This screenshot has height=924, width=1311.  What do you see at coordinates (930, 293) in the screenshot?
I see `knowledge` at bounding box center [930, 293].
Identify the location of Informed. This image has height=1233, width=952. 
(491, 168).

==

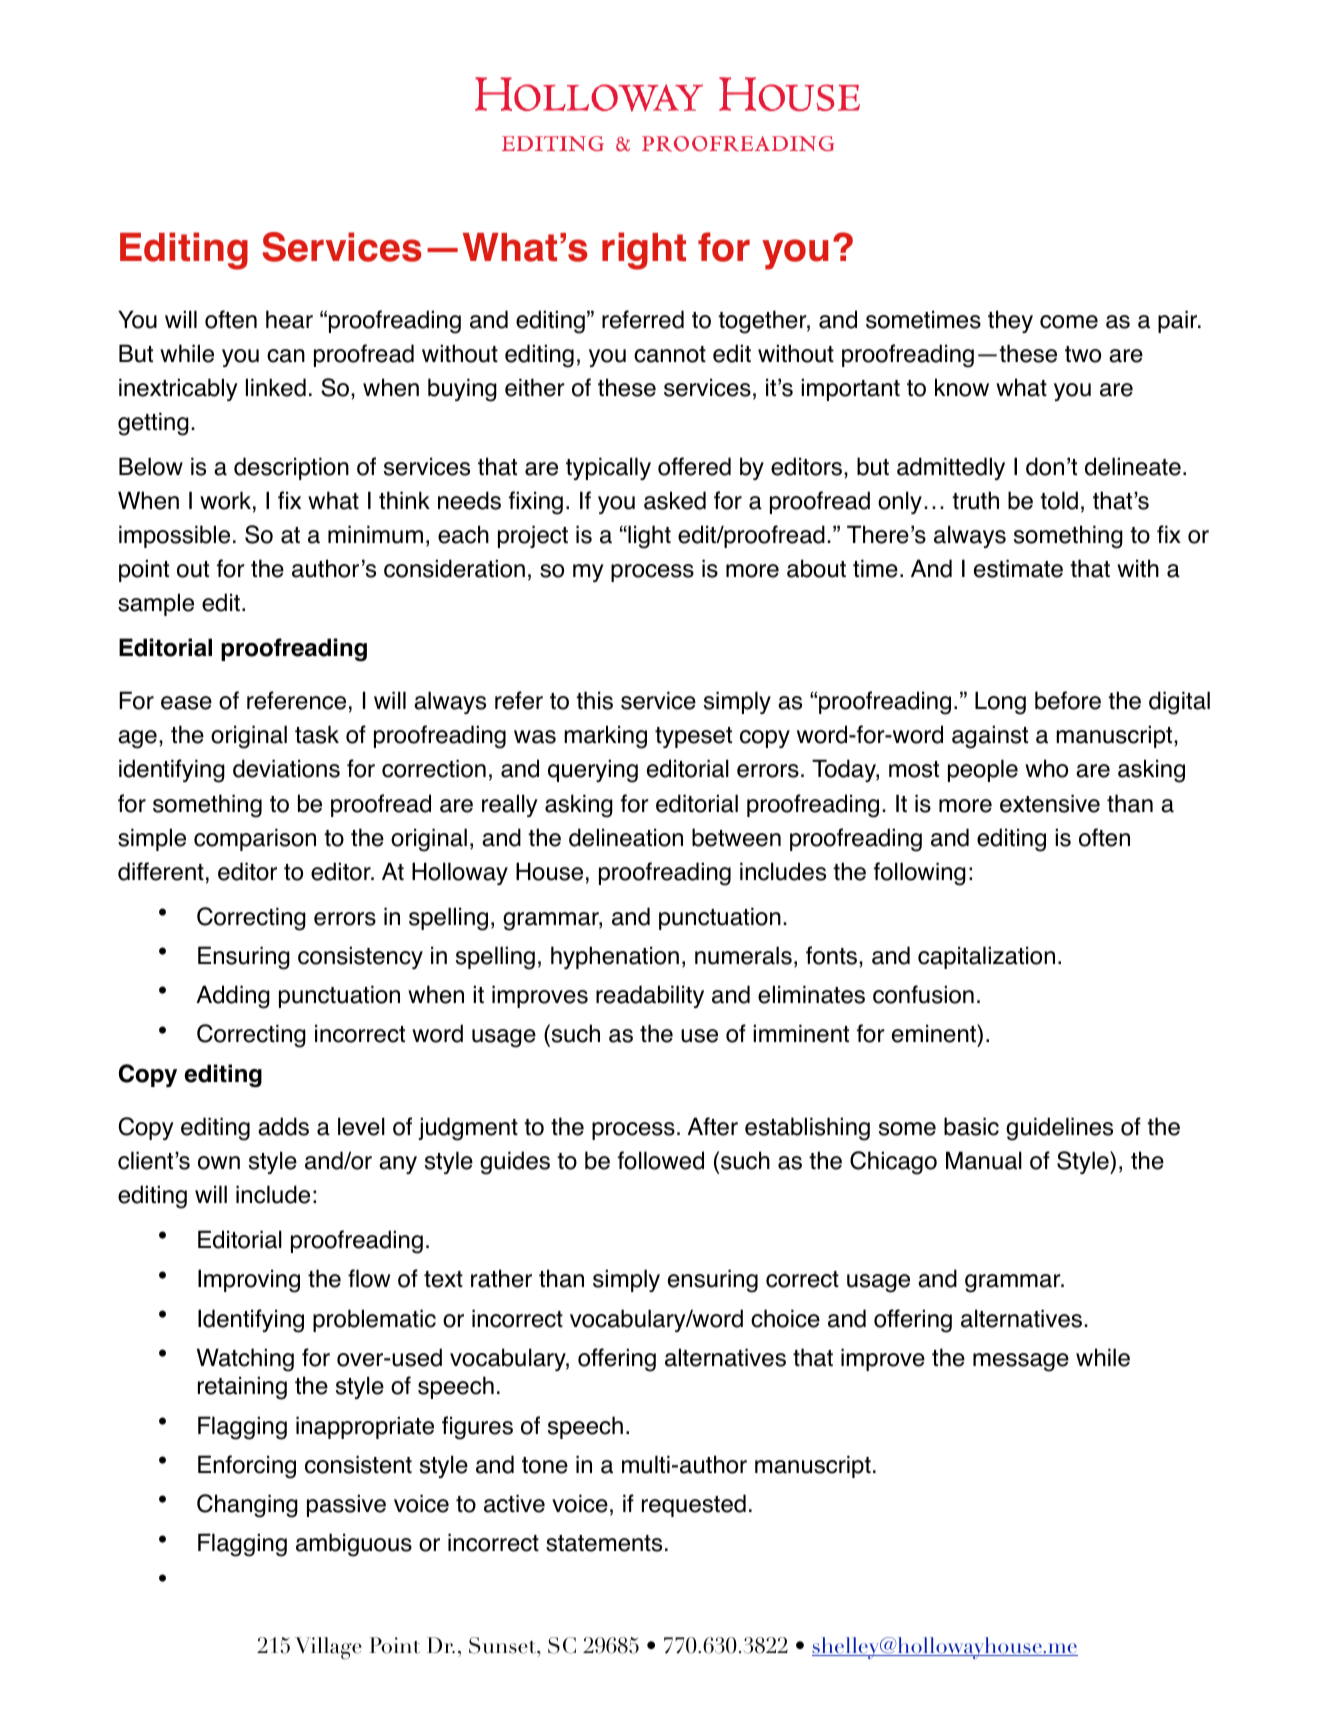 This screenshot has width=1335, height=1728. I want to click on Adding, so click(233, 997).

- **WHAT YOU WILL DO**:
Reproduce without changes the entries from the line that contains "This screenshot has height=924, width=1311." up to and including the line that contains "(491, 168).".

- **RESULT**:
This screenshot has height=924, width=1311.  What do you see at coordinates (930, 293) in the screenshot?
I see `knowledge` at bounding box center [930, 293].
Identify the location of Informed. This image has height=1233, width=952. 
(491, 168).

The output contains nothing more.